I need to get the Derivative of Expectation of Gaussian w.r.t. mean and covariance

322 Views Asked by At

Say, I have $n$-dimensional multivariate Gaussian, $G(x:\mu, \Sigma)$.
($\mu$ is $n$ dimension vector and $\Sigma$ is $n\times n$ matrix.)

Say there is a goal $n$-dimensional vector $a$.

I need to bring and modify multivariate Gaussian close to vector $a$ as much as possible, by updating parameter $\mu$ and $\Sigma$ in $n$-dimensional space.
In other word, I need to minimize $Cost$ function defined as below.

$Cost=E_{x \sim G(x:\mu, \Sigma)}[abs(X-a)]$

Or maybe I should define $Cost$ as squared below.

$Cost=E_{x \sim G(x:\mu, \Sigma)}[(X-a)^2]$

Either way, I need to calculate the derivative of $Cost$ function, which is derivative of expectation w.r.t. $\mu$ and $\Sigma$ as below

$\frac{\partial Cost}{\partial \mu}=?$
$\frac{\partial Cost}{\partial \Sigma}=?$
How can we calculate that?
Thank you.

2

There are 2 best solutions below

0
On

$X-a$ is also a Gaussian vector with mean $\mu - a$ and matrix variance $\Sigma$

So $$\mathbb E \left[\left\|X-a\right\|^2\right] = \left\| \mathbb E \left[X-a\right]\right\|^2 + \text{Var}\left[\left\|X-a\right\|^2\right] = \left\|\mu - a\right\|^2 + \text{Tr}(\Sigma)$$

Now you can differentiate and obtain :

$$\frac\partial{\partial \mu} \mathbb E \left[\left\|X-a\right\|^2\right] = 2(\mu - a)$$

and

$$\frac\partial{\partial \Sigma} \mathbb E \left[\left\|X-a\right\|^2\right] = \text{Tr}(\Sigma) I$$

0
On

I'd go with the squared error as you can differentiate it.

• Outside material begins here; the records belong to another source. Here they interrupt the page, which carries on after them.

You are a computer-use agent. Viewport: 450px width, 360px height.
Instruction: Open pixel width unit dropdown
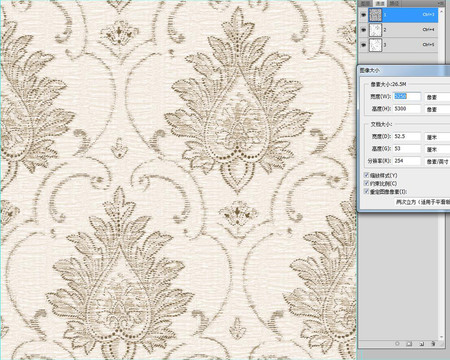point(437,97)
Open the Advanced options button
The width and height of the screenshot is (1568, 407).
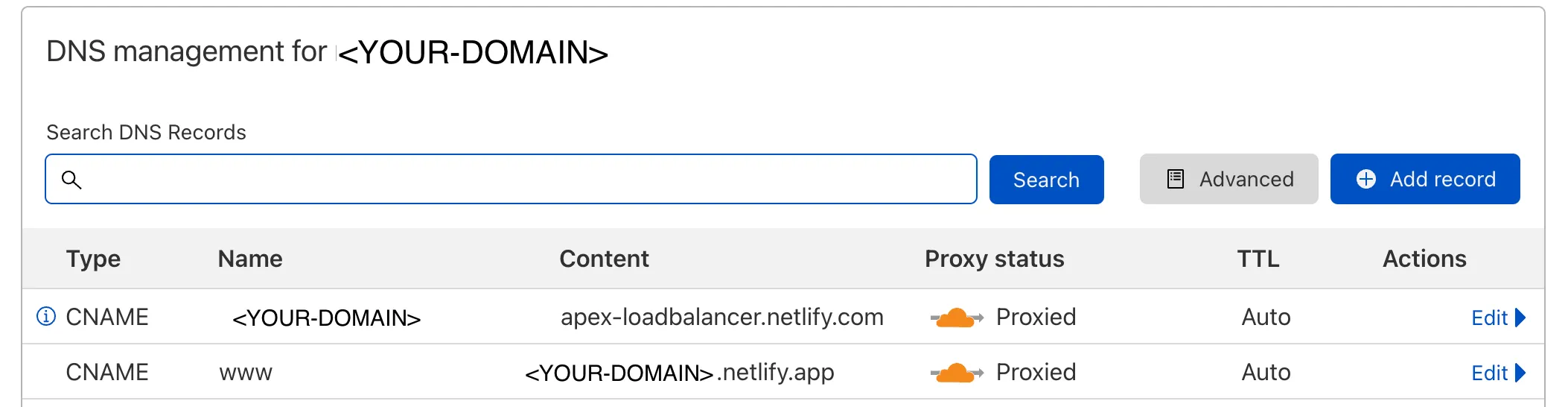[1228, 179]
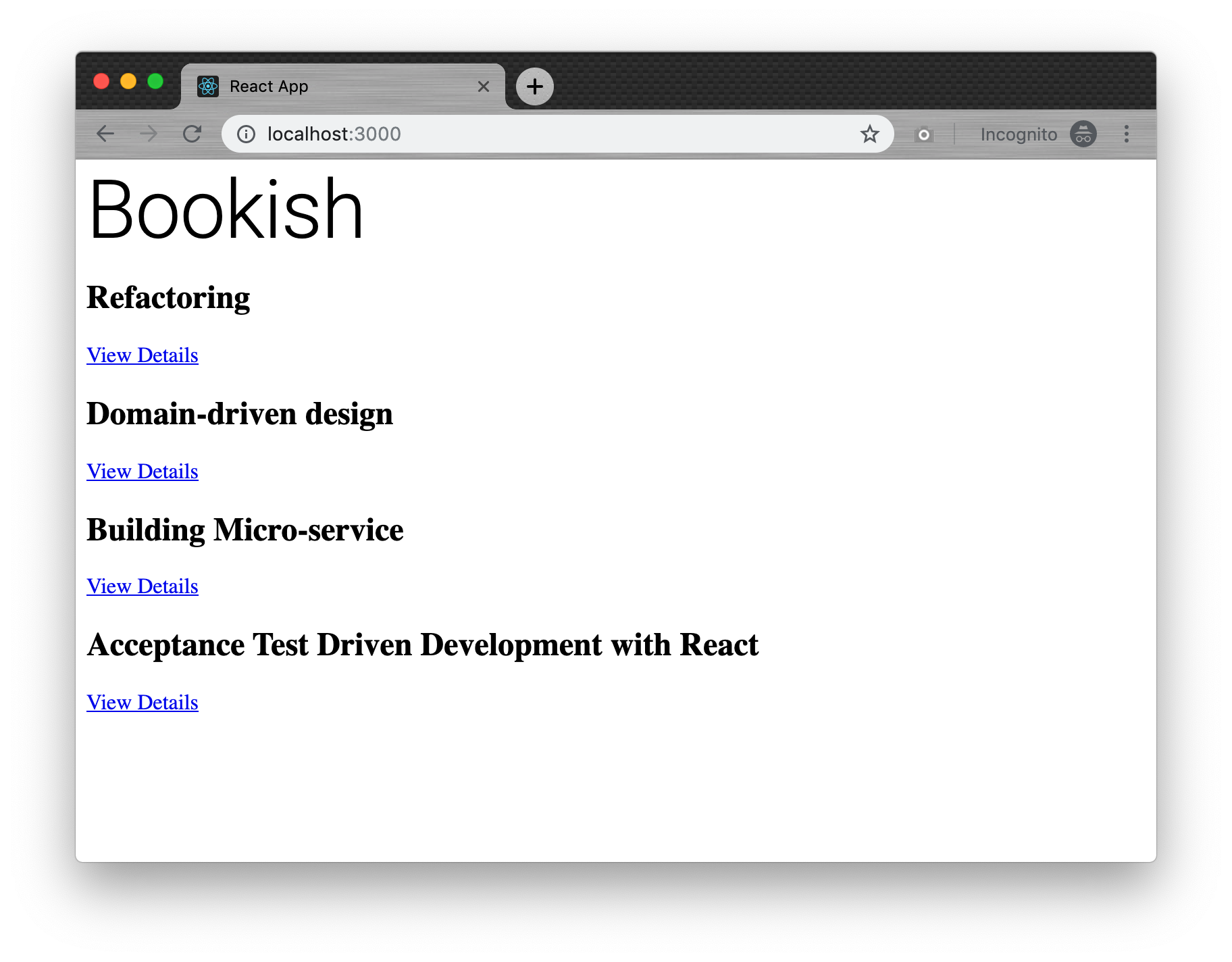
Task: Maximize window with green traffic light
Action: pyautogui.click(x=156, y=81)
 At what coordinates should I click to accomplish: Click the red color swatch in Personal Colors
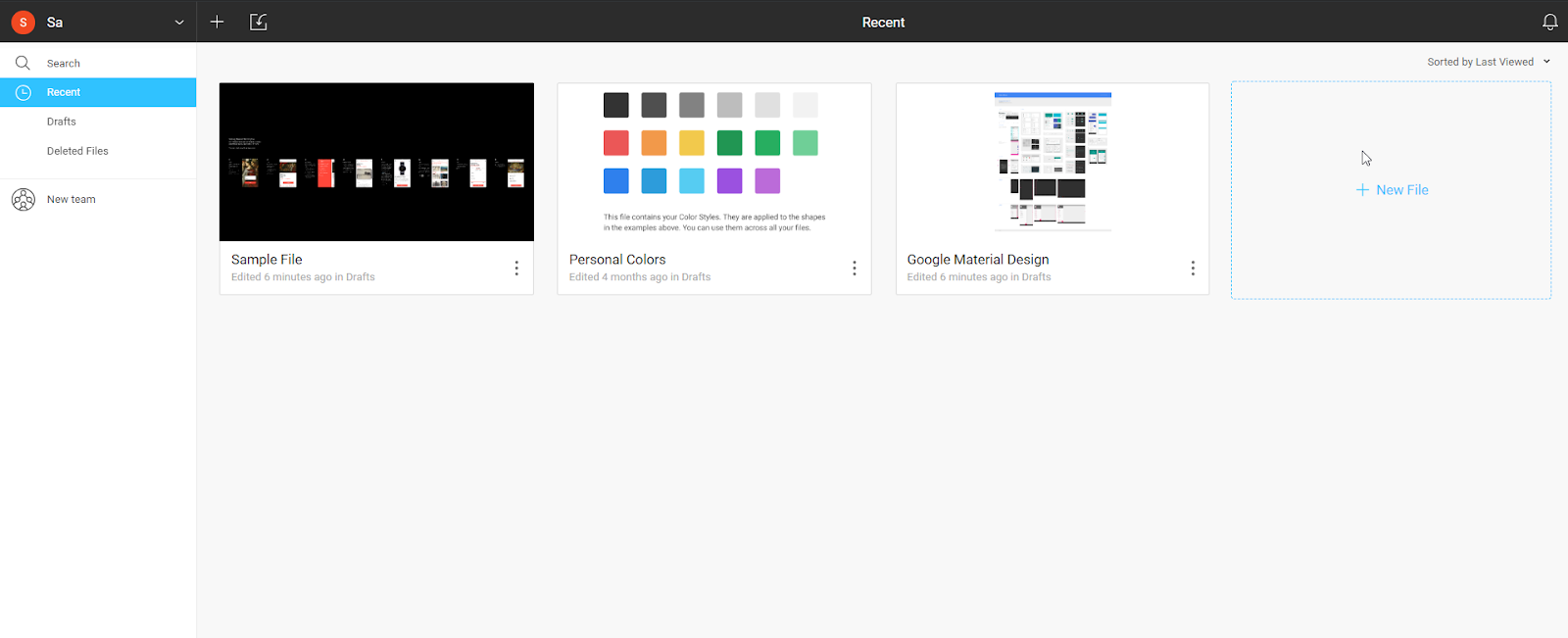point(615,143)
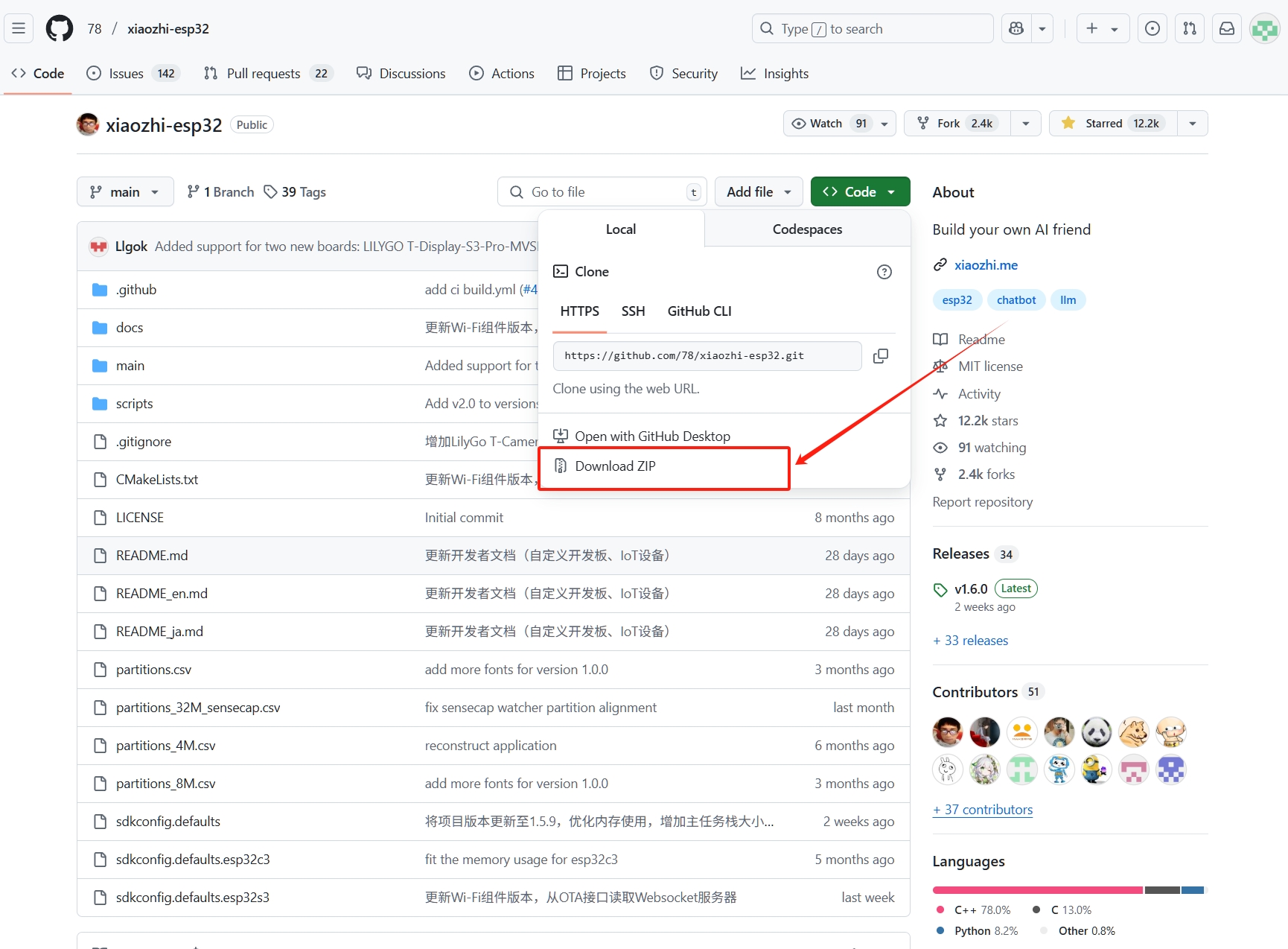1288x949 pixels.
Task: Select the SSH clone tab
Action: click(x=633, y=311)

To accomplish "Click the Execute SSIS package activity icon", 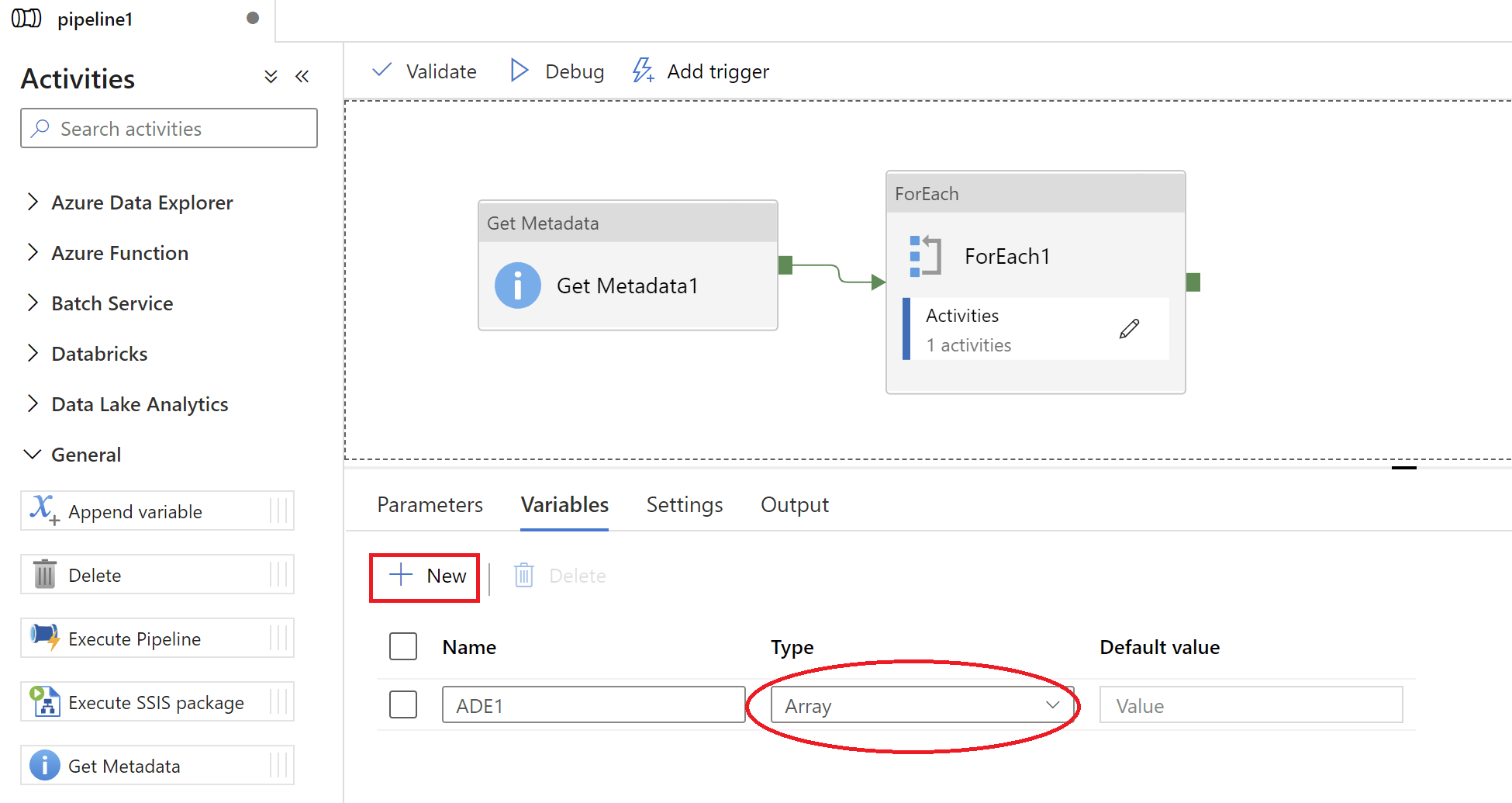I will 44,701.
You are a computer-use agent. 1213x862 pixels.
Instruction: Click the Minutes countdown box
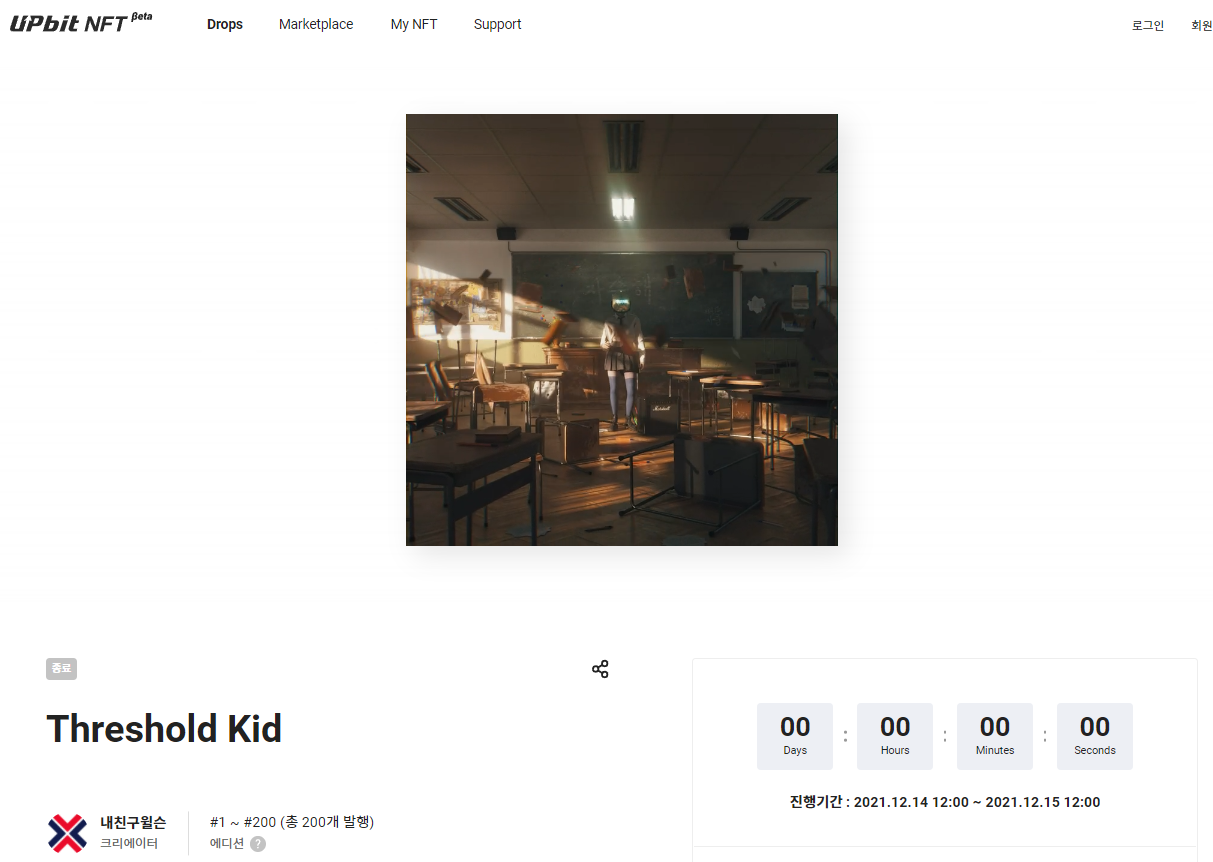pos(995,736)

We can compute the Cost function by expanding out the expectations, i.e. $E[X^2] - 2aE[X]+a^2$. Then we know by properties of the Gaussian r.v. what these are in terms of $\mu, \sigma^2$. You can find the derivative of the cost function with respect to a vector, it is the matrix who's rows correspond to differentiating the $i^{th}$ component of the cost function with respect to each of the vectors components, i.e.

The matrix $(\frac{\partial Cost}{\partial \mu})_{ij} = \frac{\partial Cost_i}{\partial \mu_j}$.

You would then set this equal to zero along with the corresponding $\sigma^2$ derivative.